● **Task objective**: Copy out every record below with complete accuracy.

----- Data -----

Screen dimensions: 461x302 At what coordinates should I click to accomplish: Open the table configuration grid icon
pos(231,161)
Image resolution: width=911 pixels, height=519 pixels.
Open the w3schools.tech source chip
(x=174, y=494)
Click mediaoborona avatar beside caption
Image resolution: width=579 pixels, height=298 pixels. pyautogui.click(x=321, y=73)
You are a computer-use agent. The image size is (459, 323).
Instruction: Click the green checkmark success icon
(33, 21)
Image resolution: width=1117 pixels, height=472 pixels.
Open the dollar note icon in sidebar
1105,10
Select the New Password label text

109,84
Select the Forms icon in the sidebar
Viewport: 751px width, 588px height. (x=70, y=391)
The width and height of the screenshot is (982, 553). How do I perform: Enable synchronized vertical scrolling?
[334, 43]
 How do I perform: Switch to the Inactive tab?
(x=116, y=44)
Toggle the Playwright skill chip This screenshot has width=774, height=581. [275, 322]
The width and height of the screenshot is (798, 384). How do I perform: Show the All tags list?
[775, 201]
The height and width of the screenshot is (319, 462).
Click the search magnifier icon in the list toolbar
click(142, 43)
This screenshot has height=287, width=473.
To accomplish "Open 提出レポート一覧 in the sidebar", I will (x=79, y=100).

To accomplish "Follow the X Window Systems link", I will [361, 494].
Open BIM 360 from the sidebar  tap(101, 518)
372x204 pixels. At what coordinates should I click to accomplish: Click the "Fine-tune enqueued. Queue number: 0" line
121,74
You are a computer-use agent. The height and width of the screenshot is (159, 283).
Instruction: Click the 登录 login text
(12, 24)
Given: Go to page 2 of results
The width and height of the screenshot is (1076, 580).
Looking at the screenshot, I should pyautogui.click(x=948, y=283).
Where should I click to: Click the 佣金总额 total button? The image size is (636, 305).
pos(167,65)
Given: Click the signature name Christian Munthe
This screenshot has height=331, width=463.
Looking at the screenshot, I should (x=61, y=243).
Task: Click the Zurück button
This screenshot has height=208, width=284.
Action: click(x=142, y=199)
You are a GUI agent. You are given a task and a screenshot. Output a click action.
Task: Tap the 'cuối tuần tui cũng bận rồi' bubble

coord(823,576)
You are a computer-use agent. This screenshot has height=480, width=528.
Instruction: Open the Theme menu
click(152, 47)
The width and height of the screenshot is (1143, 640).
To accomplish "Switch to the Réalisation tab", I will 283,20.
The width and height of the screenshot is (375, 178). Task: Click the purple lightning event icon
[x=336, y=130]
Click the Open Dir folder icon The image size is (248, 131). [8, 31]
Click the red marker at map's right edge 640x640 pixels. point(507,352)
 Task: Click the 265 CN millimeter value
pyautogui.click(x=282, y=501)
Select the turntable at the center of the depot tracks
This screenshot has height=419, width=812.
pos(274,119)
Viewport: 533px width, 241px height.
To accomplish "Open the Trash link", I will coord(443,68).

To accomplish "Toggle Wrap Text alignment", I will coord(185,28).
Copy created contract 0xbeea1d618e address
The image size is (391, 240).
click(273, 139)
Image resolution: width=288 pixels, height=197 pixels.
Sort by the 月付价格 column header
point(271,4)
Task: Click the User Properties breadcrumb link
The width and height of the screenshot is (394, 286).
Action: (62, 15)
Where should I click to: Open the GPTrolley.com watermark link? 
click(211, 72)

-----

● **Result**:
Screen dimensions: 461x302 At what coordinates should I click to accomplish: Open the table configuration grid icon
pos(231,161)
Image resolution: width=911 pixels, height=519 pixels.
Open the w3schools.tech source chip
(x=174, y=494)
Click mediaoborona avatar beside caption
Image resolution: width=579 pixels, height=298 pixels. pyautogui.click(x=321, y=73)
You are a computer-use agent. The image size is (459, 323).
Instruction: Click the green checkmark success icon
(33, 21)
Image resolution: width=1117 pixels, height=472 pixels.
Open the dollar note icon in sidebar
1105,10
Select the New Password label text

109,84
Select the Forms icon in the sidebar
Viewport: 751px width, 588px height. (x=70, y=391)
The width and height of the screenshot is (982, 553). How do I perform: Enable synchronized vertical scrolling?
[334, 43]
 How do I perform: Switch to the Inactive tab?
(x=116, y=44)
Toggle the Playwright skill chip This screenshot has width=774, height=581. [275, 322]
The width and height of the screenshot is (798, 384). How do I perform: Show the All tags list?
[775, 201]
The height and width of the screenshot is (319, 462).
Click the search magnifier icon in the list toolbar
click(142, 43)
This screenshot has height=287, width=473.
To accomplish "Open 提出レポート一覧 in the sidebar", I will (x=79, y=100).

To accomplish "Follow the X Window Systems link", I will [361, 494].
Open BIM 360 from the sidebar  tap(101, 518)
372x204 pixels. At what coordinates should I click to accomplish: Click the "Fine-tune enqueued. Queue number: 0" line
121,74
You are a computer-use agent. The height and width of the screenshot is (159, 283).
Instruction: Click the 登录 login text
(12, 24)
Given: Go to page 2 of results
The width and height of the screenshot is (1076, 580).
Looking at the screenshot, I should pyautogui.click(x=948, y=283).
Where should I click to: Click the 佣金总额 total button? The image size is (636, 305).
pos(167,65)
Given: Click the signature name Christian Munthe
This screenshot has height=331, width=463.
Looking at the screenshot, I should (x=61, y=243).
Task: Click the Zurück button
This screenshot has height=208, width=284.
Action: click(x=142, y=199)
You are a GUI agent. You are given a task and a screenshot. Output a click action.
Task: Tap the 'cuối tuần tui cũng bận rồi' bubble

coord(823,576)
You are a computer-use agent. This screenshot has height=480, width=528.
Instruction: Open the Theme menu
click(152, 47)
The width and height of the screenshot is (1143, 640).
To accomplish "Switch to the Réalisation tab", I will 283,20.
The width and height of the screenshot is (375, 178). Task: Click the purple lightning event icon
[x=336, y=130]
Click the Open Dir folder icon The image size is (248, 131). [8, 31]
Click the red marker at map's right edge 640x640 pixels. point(507,352)
 Task: Click the 265 CN millimeter value
pyautogui.click(x=282, y=501)
Select the turntable at the center of the depot tracks
This screenshot has height=419, width=812.
pos(274,119)
Viewport: 533px width, 241px height.
To accomplish "Open the Trash link", I will coord(443,68).

To accomplish "Toggle Wrap Text alignment", I will coord(185,28).
Copy created contract 0xbeea1d618e address
The image size is (391, 240).
click(273, 139)
Image resolution: width=288 pixels, height=197 pixels.
Sort by the 月付价格 column header
point(271,4)
Task: Click the User Properties breadcrumb link
The width and height of the screenshot is (394, 286).
Action: (62, 15)
Where should I click to: Open the GPTrolley.com watermark link? 
click(211, 72)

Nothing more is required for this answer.